Agora, Osvaldinho volta à polêmica. Para ele existe um samba paulista, genuíno, valente, que precisa ser resgatado com urgência. “Até os mais estudiosos, como o pessoal do Quinteto em Branco e Preto, do Samba da Vela, fazem samba carioca sem saber. Compõem no padrão da Velha Guarda da Portela, têm vergonha de cantar com sotaque paulista”, afirma. “Há um certo preconceito com o sotaque. Por exemplo, a apresentadora Angélica nasceu na Mooca e aparece na televisão puxando erres e esses. Eu fico puto.”

Osvaldinho não renega as influências cariocas.

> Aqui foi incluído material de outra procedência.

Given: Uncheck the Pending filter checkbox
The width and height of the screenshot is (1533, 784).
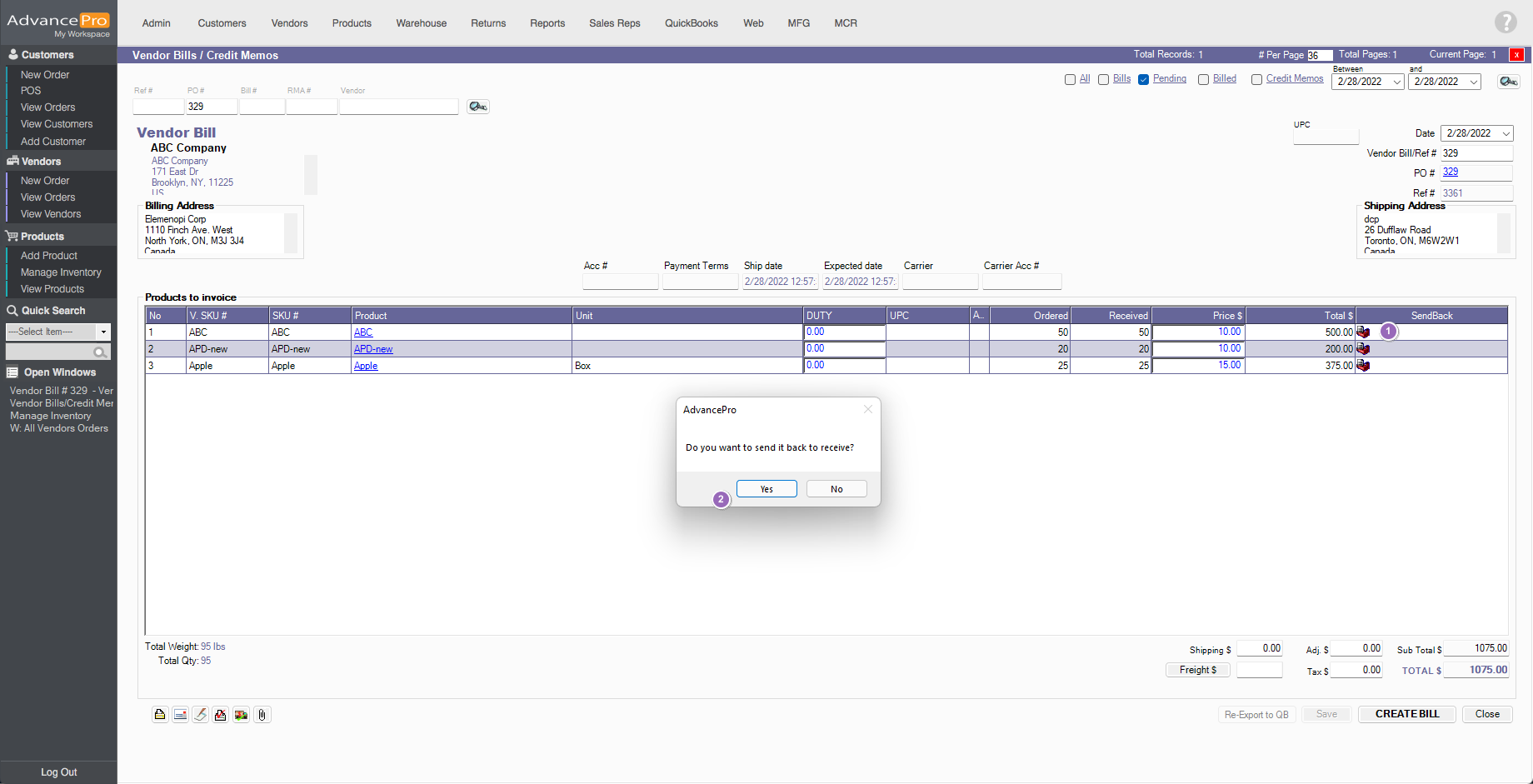Looking at the screenshot, I should coord(1144,80).
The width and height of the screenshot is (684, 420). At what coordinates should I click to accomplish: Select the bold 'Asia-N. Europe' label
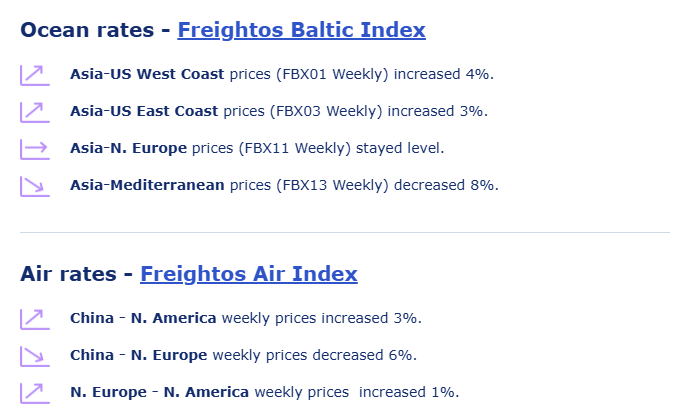[x=128, y=148]
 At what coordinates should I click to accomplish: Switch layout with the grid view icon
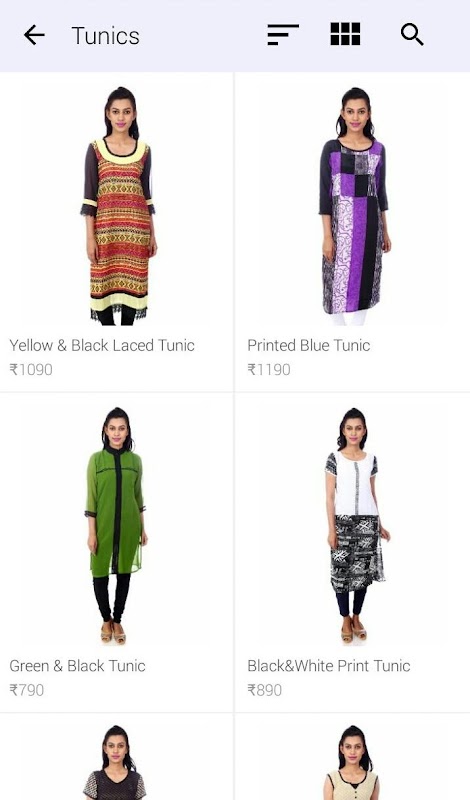[x=345, y=34]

Tocou com quase todos os grandes compositores do Rio, de Ismael Silva a Nelson Cavaquinho. “Só não gravei com Roberto Carlos e Chico Buarque”, diz. “Quando gravei Mulher, Patrão e Cachaça fiz um sucesso danado no Rio. Todos queriam saber quem estava tocando cuíca daquele jeito tão diferente”, lembra. Fundador da ala de compositores da Vai-Vai, o mestre é de opinião que o Carnaval paulista evoluiu, embora lamente algumas perdas. “Ganhou em profissionalismo, é um espetáculo muito bem organizado. O samba-enredo perdeu qualidade. Mas mesmo com essa neurose toda, com dez compositores para fazer um samba, você sempre acha alguém bom. Só não venha dizer que essas marchas, tocadas em velocidade, podem ser chamadas de samba. Não é, não.”